Auswahl der Studenten unpassend?

KVBW-Sprecher Sonntag hält zudem die Auswahl der Studienbeginner für unausgewogen: „Die jungen Menschen mit einem Schnitt von 1,0 möchten oft in die Fachrichtungen, mit denen Preise gewonnen werden können.“ Daher stelle sich die Frage, ob diese Studenten die Richtigen seien, um in der Hausarztbranche zu arbeiten. Hochschulen haben Sonntag zufolge die Möglichkeit, Medizinstudenten nach anderen Kriterien als Noten auszuwählen, nutzen dies aber nicht. Denkbar seien beispielsweise soziale Eignungstest.

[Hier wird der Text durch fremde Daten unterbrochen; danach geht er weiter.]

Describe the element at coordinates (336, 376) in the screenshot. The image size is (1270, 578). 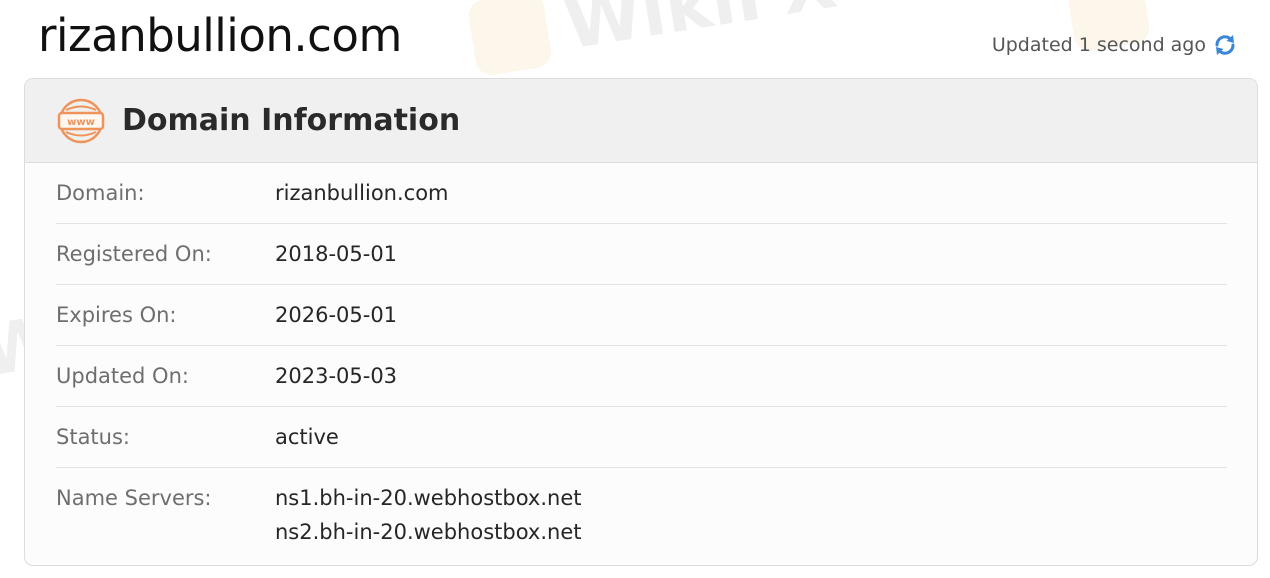
I see `row-value: 2023-05-03` at that location.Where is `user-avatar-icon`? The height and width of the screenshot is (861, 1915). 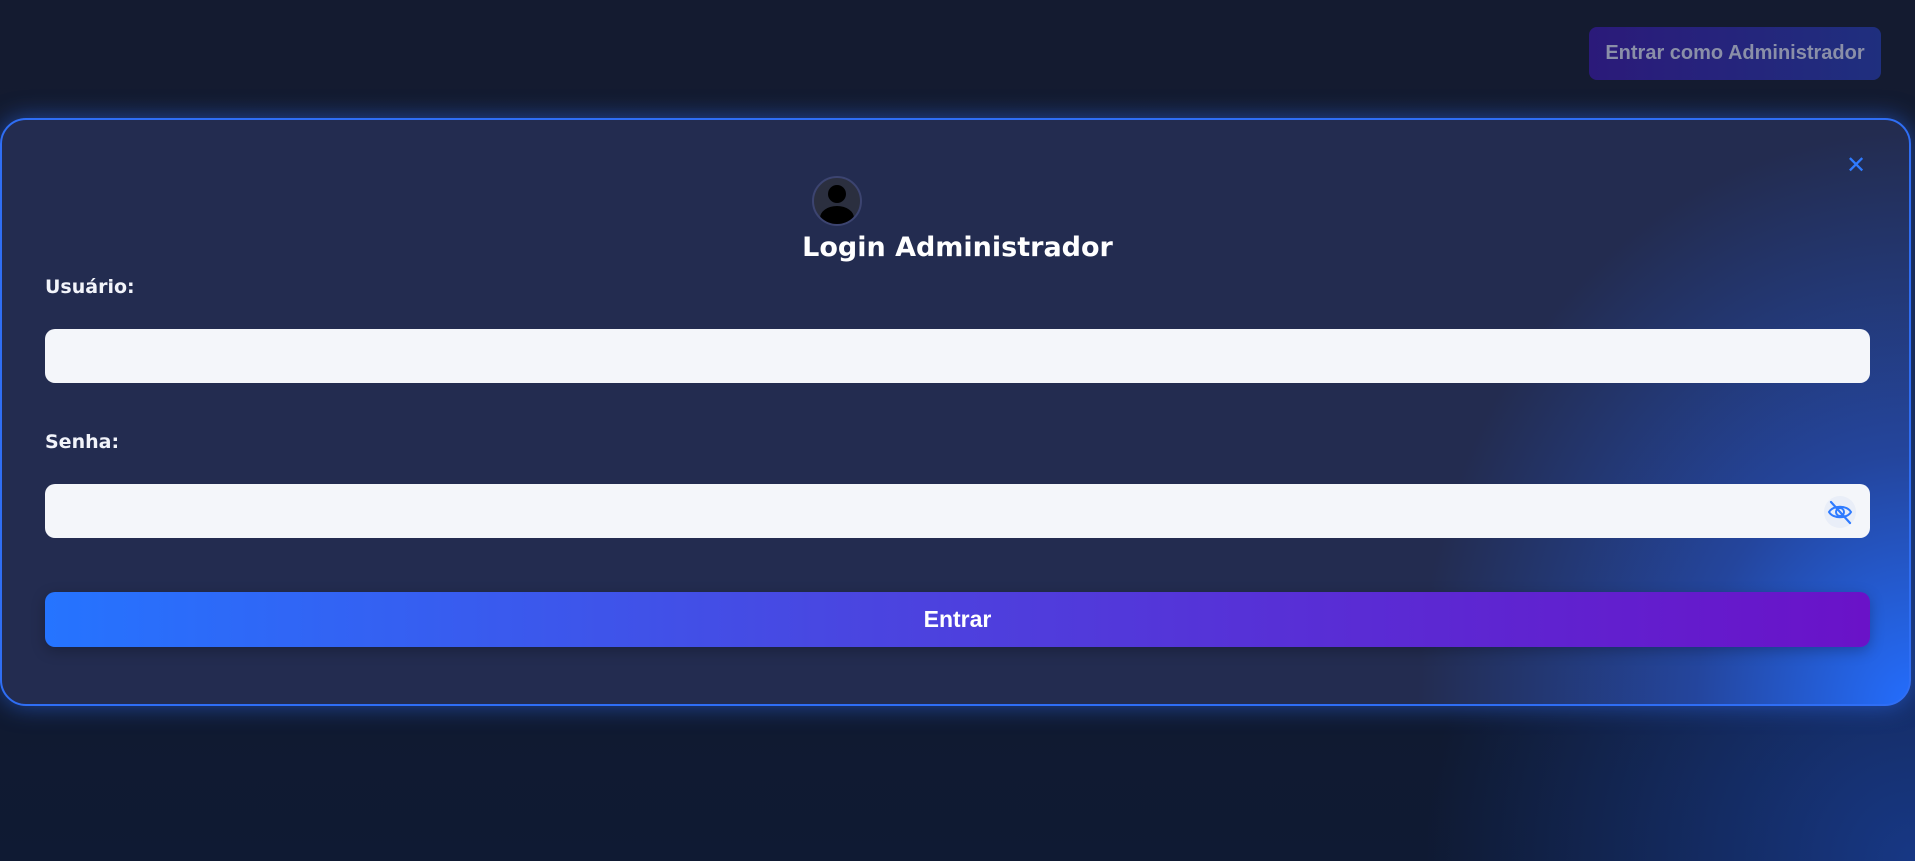 user-avatar-icon is located at coordinates (837, 201).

Roman Duelli, Leiter des Studiendekanats der Medizinische Fakultät in Heidelberg, hält die aktuelle Auswahl der Studenten dagegen für passend: „Wir haben durch die verschiedenen Auswahlwege Studenten mit einem Schnitt schlechter als zwei und sie leisten ebenso gute Arbeit.“

Mehr Berücksichtigung der Medizinertests und soziale Kriterien sind nach Ansicht Nieblings zwar sinnvoll, doch das alleine reicht nicht. „Die Allgemeinmedizin sollte das ganze Studium präsent sein.“

Bund und Länder wollen das Studium mit dem „Masterplan Medizinstudium 2020“ praxisnäher gestalten, damit mehr Studierende in Richtung Allgemeinmedizin gehen. Zudem sollen deutlich mehr Studienplätze angeboten werden.